La opacidad de la gestión pública en general, la ausencia de control de la propia vida, no deberían llamar la atención en los regímenes políticos tanto dictatoriales como también en las democracias representativas en las que la sociedad civil se encuentra escindida de la sociedad política y no puede siquiera ejercer revisión sobre ella ni sobre sus acciones, por más que la afectada sea la primera. Si ya las decisiones políticas se adoptan sin consulta ni vigilancia de los representados, esta suerte de caja negra de la seguridad está fuera de todo control ciudadano. Sus usos y espectadores son absolutamente desconocidos por los vigilados.

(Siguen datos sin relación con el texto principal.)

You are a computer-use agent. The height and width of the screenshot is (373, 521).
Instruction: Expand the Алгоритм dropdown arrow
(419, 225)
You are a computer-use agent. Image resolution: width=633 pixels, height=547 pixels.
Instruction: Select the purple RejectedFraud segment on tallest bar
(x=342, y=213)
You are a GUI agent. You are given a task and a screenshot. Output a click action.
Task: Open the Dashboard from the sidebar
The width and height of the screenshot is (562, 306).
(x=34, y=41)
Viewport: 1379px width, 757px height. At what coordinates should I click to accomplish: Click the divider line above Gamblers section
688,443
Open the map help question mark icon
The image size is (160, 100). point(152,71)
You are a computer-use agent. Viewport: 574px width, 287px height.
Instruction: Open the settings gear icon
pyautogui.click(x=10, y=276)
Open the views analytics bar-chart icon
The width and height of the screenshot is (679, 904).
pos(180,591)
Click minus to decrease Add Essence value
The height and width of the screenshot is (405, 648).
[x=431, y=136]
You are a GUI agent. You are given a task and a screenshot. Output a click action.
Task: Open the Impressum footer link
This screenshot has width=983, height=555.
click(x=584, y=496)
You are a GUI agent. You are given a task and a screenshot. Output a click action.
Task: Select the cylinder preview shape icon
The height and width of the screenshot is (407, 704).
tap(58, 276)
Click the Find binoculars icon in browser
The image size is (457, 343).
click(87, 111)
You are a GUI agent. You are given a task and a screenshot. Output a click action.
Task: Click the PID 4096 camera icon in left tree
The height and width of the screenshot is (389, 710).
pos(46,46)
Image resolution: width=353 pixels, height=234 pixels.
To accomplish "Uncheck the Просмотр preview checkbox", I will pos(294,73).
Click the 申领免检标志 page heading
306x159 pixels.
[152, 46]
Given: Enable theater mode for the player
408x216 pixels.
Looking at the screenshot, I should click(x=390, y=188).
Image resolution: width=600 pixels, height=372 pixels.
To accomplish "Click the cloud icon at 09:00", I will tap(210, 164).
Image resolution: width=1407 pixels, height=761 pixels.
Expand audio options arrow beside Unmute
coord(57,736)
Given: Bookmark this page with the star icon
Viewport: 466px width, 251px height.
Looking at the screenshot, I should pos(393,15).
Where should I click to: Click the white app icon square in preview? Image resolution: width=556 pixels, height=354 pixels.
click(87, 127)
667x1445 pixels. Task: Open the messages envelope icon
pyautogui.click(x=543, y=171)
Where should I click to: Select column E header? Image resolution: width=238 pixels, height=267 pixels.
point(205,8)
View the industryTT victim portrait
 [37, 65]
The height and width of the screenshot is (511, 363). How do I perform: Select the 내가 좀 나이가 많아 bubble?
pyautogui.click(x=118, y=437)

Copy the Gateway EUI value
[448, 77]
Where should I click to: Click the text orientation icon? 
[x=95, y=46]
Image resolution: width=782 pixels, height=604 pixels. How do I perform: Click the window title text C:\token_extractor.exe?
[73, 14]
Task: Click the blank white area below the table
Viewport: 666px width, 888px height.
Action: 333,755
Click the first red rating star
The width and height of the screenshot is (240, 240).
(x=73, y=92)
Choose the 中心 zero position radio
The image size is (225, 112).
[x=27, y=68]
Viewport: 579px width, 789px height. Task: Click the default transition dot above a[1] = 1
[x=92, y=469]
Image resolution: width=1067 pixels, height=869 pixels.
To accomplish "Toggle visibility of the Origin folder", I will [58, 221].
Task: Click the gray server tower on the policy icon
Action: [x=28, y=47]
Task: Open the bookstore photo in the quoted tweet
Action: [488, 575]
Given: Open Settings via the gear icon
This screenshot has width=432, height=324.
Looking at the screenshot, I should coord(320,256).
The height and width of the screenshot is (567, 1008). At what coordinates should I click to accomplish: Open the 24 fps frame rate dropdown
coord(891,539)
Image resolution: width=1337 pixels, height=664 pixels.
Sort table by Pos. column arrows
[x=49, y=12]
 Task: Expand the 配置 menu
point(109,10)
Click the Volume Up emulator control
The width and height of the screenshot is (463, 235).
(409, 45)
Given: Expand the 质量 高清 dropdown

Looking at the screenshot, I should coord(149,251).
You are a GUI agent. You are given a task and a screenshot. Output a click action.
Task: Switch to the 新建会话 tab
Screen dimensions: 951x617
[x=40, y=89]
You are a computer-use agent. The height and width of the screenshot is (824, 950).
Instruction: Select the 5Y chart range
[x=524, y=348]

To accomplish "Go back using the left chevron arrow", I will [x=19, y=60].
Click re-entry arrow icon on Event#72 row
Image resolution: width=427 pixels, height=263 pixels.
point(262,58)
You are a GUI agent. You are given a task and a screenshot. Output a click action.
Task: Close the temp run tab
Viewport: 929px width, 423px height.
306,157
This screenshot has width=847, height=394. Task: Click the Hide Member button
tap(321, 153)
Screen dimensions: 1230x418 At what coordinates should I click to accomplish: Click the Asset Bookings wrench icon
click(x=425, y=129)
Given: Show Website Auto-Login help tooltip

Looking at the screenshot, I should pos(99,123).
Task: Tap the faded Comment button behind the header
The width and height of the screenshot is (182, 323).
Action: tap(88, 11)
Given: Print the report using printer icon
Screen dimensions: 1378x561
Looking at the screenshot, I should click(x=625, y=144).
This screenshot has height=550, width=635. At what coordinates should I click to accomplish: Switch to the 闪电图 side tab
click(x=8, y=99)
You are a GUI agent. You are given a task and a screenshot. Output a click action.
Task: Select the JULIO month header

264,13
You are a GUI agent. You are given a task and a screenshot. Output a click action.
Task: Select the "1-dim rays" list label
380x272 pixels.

Si efectivamente la eficacia en materia de esclarecimiento y prevención del delito fuera muy baja o nula, las razones del mantenimiento y expansión de estas prácticas de vigilancia, habría que buscarlas en otros planos de justificación. Para Lacan, en su análisis de la estructura cinematográfica, la “pulsión escópica”, conduce a mecanismos de voyeurismo y fetichismo. El resultado es una localización del sujeto en el campo del “otro”, en lo social. Es a partir de esta función en la que interviene el ojo natural o tecnologizado, donde para el sujeto se trata de “hacerse ver”. De este modo, el sujeto existe sólo en relación con una mirada imaginaria, la del “otro”.
Una perversa relación queda entablada entre el mirar y ser mirado, entre la voracidad del control y el sometimiento del controlado. Los medios de comunicación divulgan mucho más la existencia de estas cámaras, además de las propias, que cuando es inocente, permite revelar el estado del tránsito. Pero la connivencia entre el dispositivo y lo mediático lleva a una suerte de simultaneidad de los medios con la justicia, cuando no una verdadera anticipación, obstaculizando el trabajo de la última. Nada más macabro que el acompañamiento de las cámaras de los noticieros a la madre de la niña argentina Candela, atrozmente asesinada en días recientes, hasta el propio momento y lugar de encuentro y reconocimiento del cadáver.
La solución no es abjurar de la tecnología sino asegurar el control democrático de su desarrollo y utilización. La instalación de la red de vigilancia debería transparentarse mediante un claro mapeo y ejecutarse a partir de consultas ciudadanas. Los operadores y administradores de la información deben ser supervisados e inspeccionados por instancias públicas de la sociedad civil, electas con tal fin que deberían además rendir cuentas de ello a sus electores. Debería, además, elaborarse un código de ética y de garantías que facilita esta tarea.
La distopía ficcional que Orwell presenta en su novela “1984”, particularmente en lo que hace al omnipresente “Big Brother”, ya está entre nosotros, lo que aporta una razón más para pergeñar y realizar una verdadera revolución política. Es parte insustituible de la misión crítica y del rol histórico de las izquierdas.